The village's age distribution consisted of 26.8% under the age of 18, 1.4% from 18 to 24, 31.3% from 25 to 44, 21.3% from 45 to 64, and 19.3% who were 65 years of age or older. The median age was 39.8 years. For every 100 females, there were 117.8 males. For every 100 females age 18 and over, there were 96.3 males.

The median income for a household in the village was $37,875, and the median income for a family was $48,194. Males had a median income of $34,554 versus $20,313 for females. The per capita income for the village was $17,811. About 8.4% of families and 27.7% of the population were below the poverty line, including 30.7% of those under age 18 and 2.4% of those age 65 or over.

===2010 census===
As of the 2010 census, there were 385 people, 166 households, and 107 families residing in the village. The population density was 196.33 PD/sqmi. There were 185 housing units at an average density of 94.34 /sqmi. The racial makeup of the village was 94.81% White, 3.38% African American, 0.00% Native American, 0.00% Asian, 0.00% Pacific Islander, 0.00% from some other races and 1.82% from two or more races. Hispanic or Latino people of any race were 0.00% of the population.

===2000 census===
As of the 2000 census, there were 437 people, 196 households, and 130 families residing in the village. The population density was 222.00 PD/sqmi. There were 235 housing units at an average density of 119.38 /sqmi. The racial makeup of the village was 97.25% White, 0.69% African American, 0.00% Native American, 0.23% Asian, 0.00% Pacific Islander, 1.14% from some other races and 0.69% from two or more races. Hispanic or Latino people of any race were 2.29% of the population.

There were 196 households, out of which 32.1% had children under the age of 18 living with them, 49.5% were married couples living together, 14.3% had a female householder with no husband present, and 33.2% were non-families. 30.1% of all households were made up of individuals and 12.8% had someone living alone who was 65 years of age or older. The average household size was 2.23 and the average family size was 2.72.

In the village the population was spread out with 22.7% under the age of 18, 8.2% from 18 to 24, 27.9% from 25 to 44, 25.6% from 45 to 64, and 15.6% who were 65 years of age or older. The median age was 39 years. For every 100 females there were 95.1 males. For every 100 females age 18 and over, there were 94.3 males.

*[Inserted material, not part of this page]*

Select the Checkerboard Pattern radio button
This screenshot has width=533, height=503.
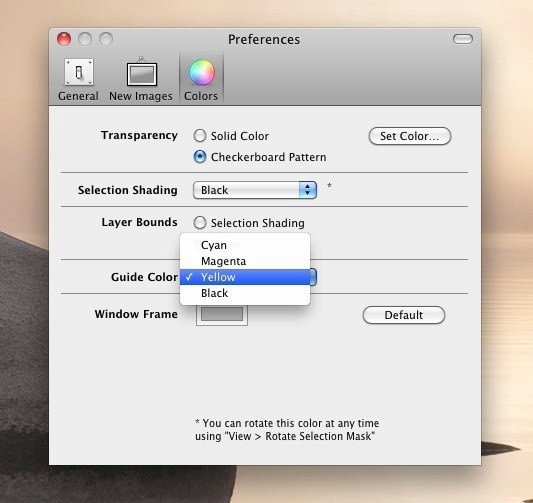[x=200, y=157]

The median income for a household in the village was $29,688, and the median income for a family was $33,897. Males had a median income of $31,932 versus $16,875 for females. The per capita income for the village was $14,420. 10.5% of the population and 10.9% of families were below the poverty line. Out of the total people living in poverty, 6.8% were under the age of 18 and 9.1% were 65 or older.